__ACTIVITY__.
Beginning with the line that has "You are a GUI", write out each line down to the end of the records below exactly, and include no pictures.

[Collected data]
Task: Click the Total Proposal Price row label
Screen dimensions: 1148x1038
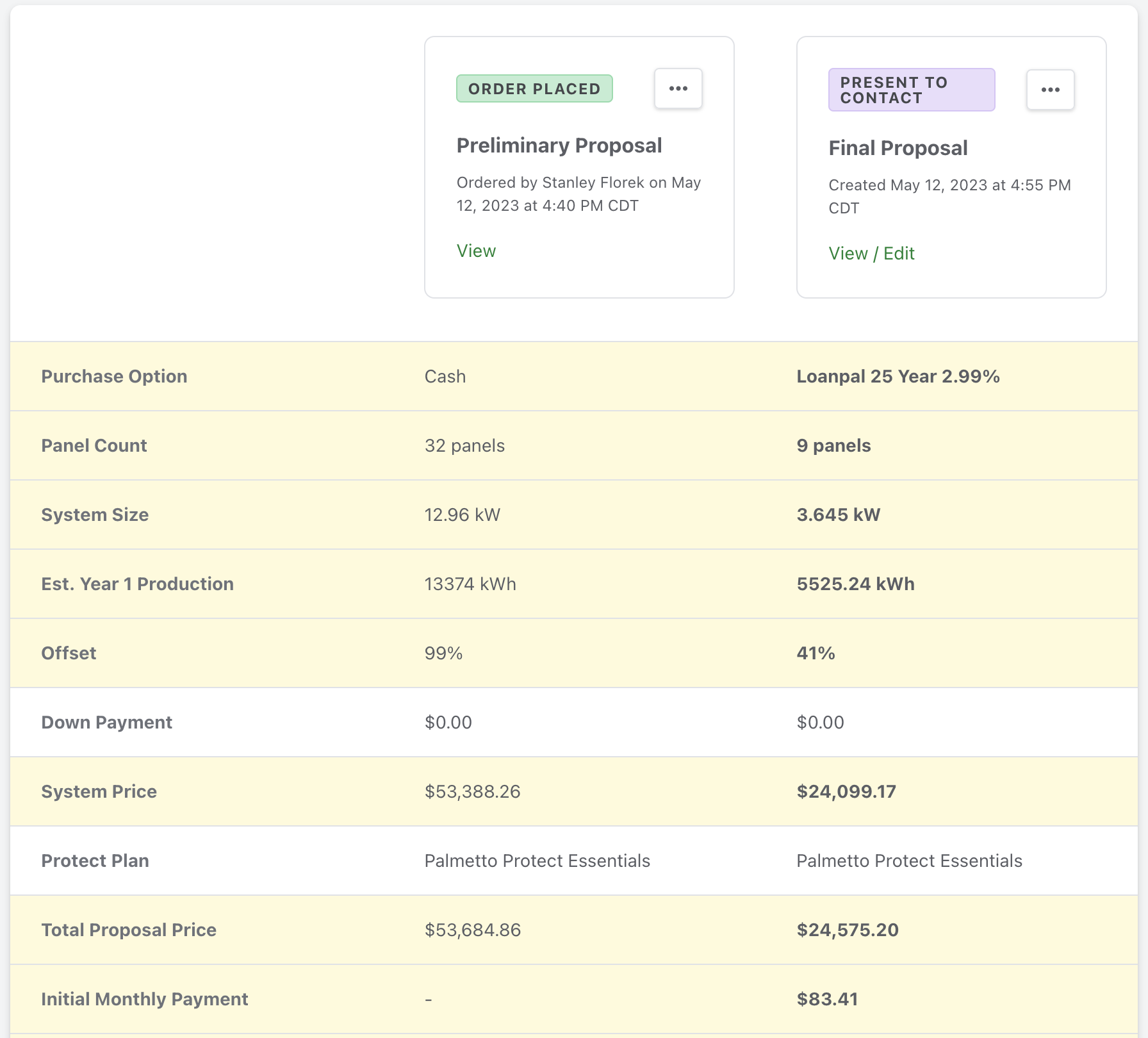Action: pyautogui.click(x=129, y=930)
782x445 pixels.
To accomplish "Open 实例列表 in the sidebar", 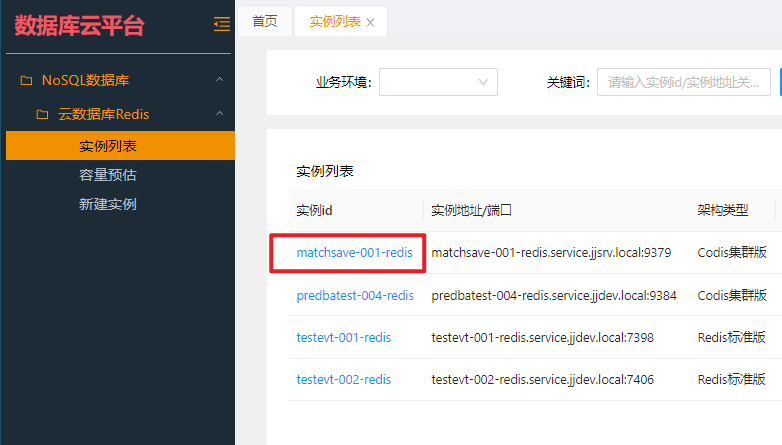I will click(x=108, y=146).
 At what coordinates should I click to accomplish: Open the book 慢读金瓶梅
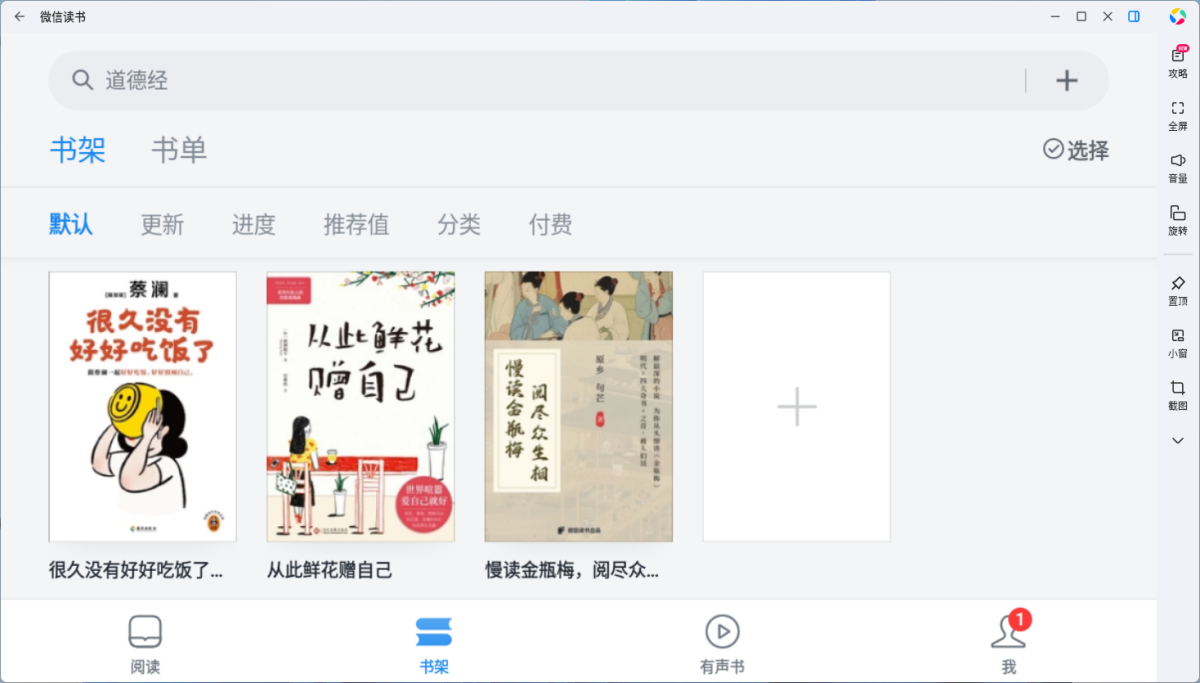578,406
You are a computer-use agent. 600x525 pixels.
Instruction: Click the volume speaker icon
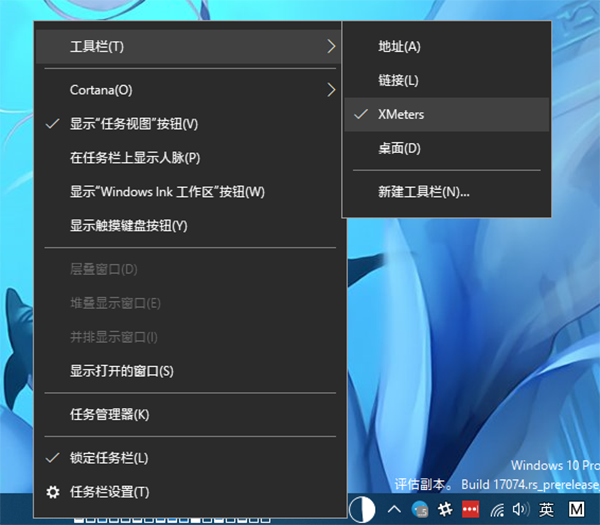pos(519,509)
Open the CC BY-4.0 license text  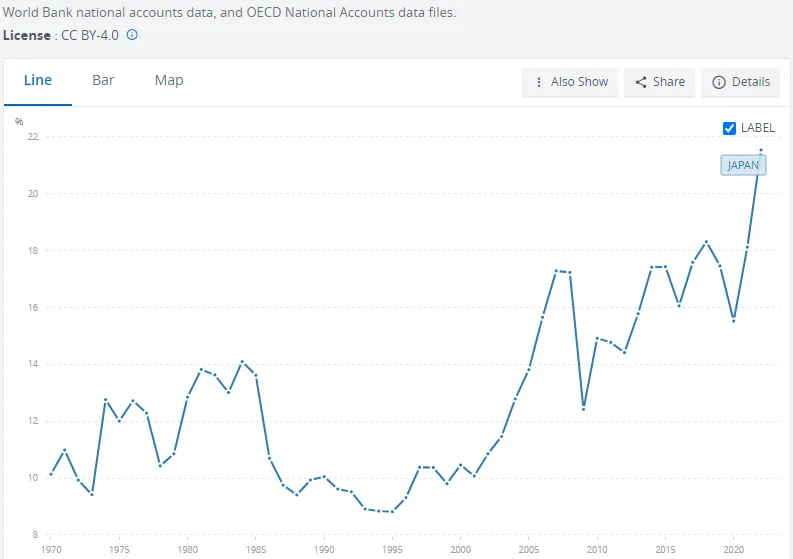tap(90, 34)
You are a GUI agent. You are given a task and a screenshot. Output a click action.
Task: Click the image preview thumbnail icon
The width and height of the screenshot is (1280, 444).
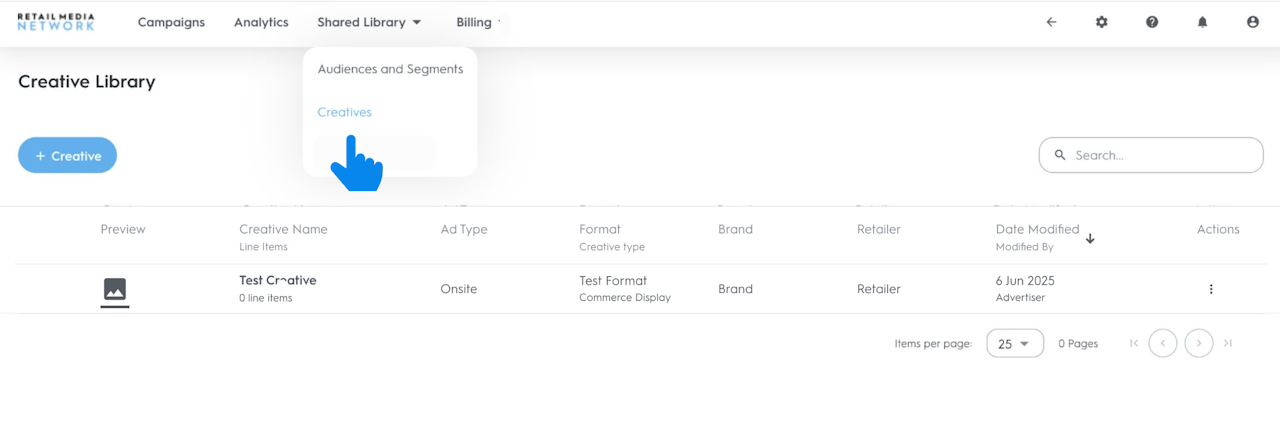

__ANSWER SECTION__.
You are a GUI agent. You are given a task and a screenshot. Output a click action.
Task: Click the image preview thumbnail icon
The width and height of the screenshot is (1280, 444).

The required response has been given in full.